» **What the task requires**:
Down to the last line, set the entries down again exactly.

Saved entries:
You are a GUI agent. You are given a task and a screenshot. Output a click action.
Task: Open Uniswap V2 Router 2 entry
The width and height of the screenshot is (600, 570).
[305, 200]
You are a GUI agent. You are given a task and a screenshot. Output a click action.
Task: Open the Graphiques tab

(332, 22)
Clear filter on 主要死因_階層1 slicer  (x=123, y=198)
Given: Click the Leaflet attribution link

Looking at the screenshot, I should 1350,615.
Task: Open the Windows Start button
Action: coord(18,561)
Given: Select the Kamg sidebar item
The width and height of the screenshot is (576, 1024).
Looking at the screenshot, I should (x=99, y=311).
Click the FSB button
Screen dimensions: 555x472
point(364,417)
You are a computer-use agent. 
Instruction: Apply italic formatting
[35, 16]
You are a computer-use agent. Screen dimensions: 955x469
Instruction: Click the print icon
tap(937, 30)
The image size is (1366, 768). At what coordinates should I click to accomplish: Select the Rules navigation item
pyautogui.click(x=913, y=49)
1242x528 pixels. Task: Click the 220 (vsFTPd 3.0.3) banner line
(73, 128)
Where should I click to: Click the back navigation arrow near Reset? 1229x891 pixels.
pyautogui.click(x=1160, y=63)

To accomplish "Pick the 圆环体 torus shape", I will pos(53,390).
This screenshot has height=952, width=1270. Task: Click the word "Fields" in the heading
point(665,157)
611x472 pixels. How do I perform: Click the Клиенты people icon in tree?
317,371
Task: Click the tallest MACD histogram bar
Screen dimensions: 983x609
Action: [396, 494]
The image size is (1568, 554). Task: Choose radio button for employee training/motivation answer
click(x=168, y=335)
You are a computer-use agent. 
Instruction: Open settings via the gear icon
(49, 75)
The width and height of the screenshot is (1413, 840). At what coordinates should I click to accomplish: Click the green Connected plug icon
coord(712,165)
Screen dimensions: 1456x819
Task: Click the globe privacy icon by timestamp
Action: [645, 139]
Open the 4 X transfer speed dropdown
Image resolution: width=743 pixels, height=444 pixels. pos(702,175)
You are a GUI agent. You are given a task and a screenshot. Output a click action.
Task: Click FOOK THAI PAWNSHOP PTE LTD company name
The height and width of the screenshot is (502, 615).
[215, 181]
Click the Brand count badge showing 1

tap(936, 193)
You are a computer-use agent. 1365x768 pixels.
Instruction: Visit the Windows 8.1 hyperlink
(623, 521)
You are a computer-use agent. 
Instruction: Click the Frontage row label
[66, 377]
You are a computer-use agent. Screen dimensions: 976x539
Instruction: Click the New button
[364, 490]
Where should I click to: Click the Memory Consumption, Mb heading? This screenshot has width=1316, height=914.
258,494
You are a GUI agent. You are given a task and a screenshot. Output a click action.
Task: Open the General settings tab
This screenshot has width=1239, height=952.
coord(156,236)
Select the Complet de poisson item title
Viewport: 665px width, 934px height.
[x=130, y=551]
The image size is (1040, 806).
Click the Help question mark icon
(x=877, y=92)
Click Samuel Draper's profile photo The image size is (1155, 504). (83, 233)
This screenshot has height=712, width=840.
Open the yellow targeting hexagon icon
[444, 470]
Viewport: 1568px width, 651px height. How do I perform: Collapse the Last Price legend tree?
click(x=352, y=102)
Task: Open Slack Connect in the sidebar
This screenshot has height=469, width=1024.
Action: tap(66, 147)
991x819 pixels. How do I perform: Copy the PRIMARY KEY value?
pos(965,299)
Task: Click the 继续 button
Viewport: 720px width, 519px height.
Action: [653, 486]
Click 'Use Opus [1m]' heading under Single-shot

» **Output below**:
You are a GUI agent. You are given a task and a screenshot. Output a click action.
Task: Open Uniswap V2 Router 2 entry
The width and height of the screenshot is (600, 570).
[305, 200]
You are a GUI agent. You are given a task and a screenshot. Output a click action.
Task: Open the Graphiques tab

(332, 22)
Clear filter on 主要死因_階層1 slicer  (x=123, y=198)
Given: Click the Leaflet attribution link

Looking at the screenshot, I should 1350,615.
Task: Open the Windows Start button
Action: coord(18,561)
Given: Select the Kamg sidebar item
The width and height of the screenshot is (576, 1024).
Looking at the screenshot, I should (x=99, y=311).
Click the FSB button
Screen dimensions: 555x472
point(364,417)
You are a computer-use agent. 
Instruction: Apply italic formatting
[35, 16]
You are a computer-use agent. Screen dimensions: 955x469
Instruction: Click the print icon
tap(937, 30)
The image size is (1366, 768). At what coordinates should I click to accomplish: Select the Rules navigation item
pyautogui.click(x=913, y=49)
1242x528 pixels. Task: Click the 220 (vsFTPd 3.0.3) banner line
(73, 128)
Where should I click to: Click the back navigation arrow near Reset? 1229x891 pixels.
pyautogui.click(x=1160, y=63)

To accomplish "Pick the 圆环体 torus shape", I will pos(53,390).
This screenshot has height=952, width=1270. Task: Click the word "Fields" in the heading
point(665,157)
611x472 pixels. How do I perform: Click the Клиенты people icon in tree?
317,371
Task: Click the tallest MACD histogram bar
Screen dimensions: 983x609
Action: [396, 494]
The image size is (1568, 554). Task: Choose radio button for employee training/motivation answer
click(x=168, y=335)
You are a computer-use agent. 
Instruction: Open settings via the gear icon
(49, 75)
The width and height of the screenshot is (1413, 840). At what coordinates should I click to accomplish: Click the green Connected plug icon
coord(712,165)
Screen dimensions: 1456x819
Task: Click the globe privacy icon by timestamp
Action: [645, 139]
Open the 4 X transfer speed dropdown
Image resolution: width=743 pixels, height=444 pixels. pos(702,175)
You are a GUI agent. You are given a task and a screenshot. Output a click action.
Task: Click FOOK THAI PAWNSHOP PTE LTD company name
The height and width of the screenshot is (502, 615).
[215, 181]
Click the Brand count badge showing 1

tap(936, 193)
You are a computer-use agent. 1365x768 pixels.
Instruction: Visit the Windows 8.1 hyperlink
(623, 521)
You are a computer-use agent. 
Instruction: Click the Frontage row label
[66, 377]
You are a computer-use agent. Screen dimensions: 976x539
Instruction: Click the New button
[364, 490]
Where should I click to: Click the Memory Consumption, Mb heading? This screenshot has width=1316, height=914.
258,494
You are a GUI agent. You are given a task and a screenshot. Output a click action.
Task: Open the General settings tab
This screenshot has width=1239, height=952.
coord(156,236)
Select the Complet de poisson item title
Viewport: 665px width, 934px height.
[x=130, y=551]
The image size is (1040, 806).
Click the Help question mark icon
(x=877, y=92)
Click Samuel Draper's profile photo The image size is (1155, 504). (83, 233)
This screenshot has height=712, width=840.
Open the yellow targeting hexagon icon
[444, 470]
Viewport: 1568px width, 651px height. How do I perform: Collapse the Last Price legend tree?
click(x=352, y=102)
Task: Open Slack Connect in the sidebar
This screenshot has height=469, width=1024.
Action: tap(66, 147)
991x819 pixels. How do I perform: Copy the PRIMARY KEY value?
pos(965,299)
Task: Click the 继续 button
Viewport: 720px width, 519px height.
Action: [653, 486]
Click 'Use Opus [1m]' heading under Single-shot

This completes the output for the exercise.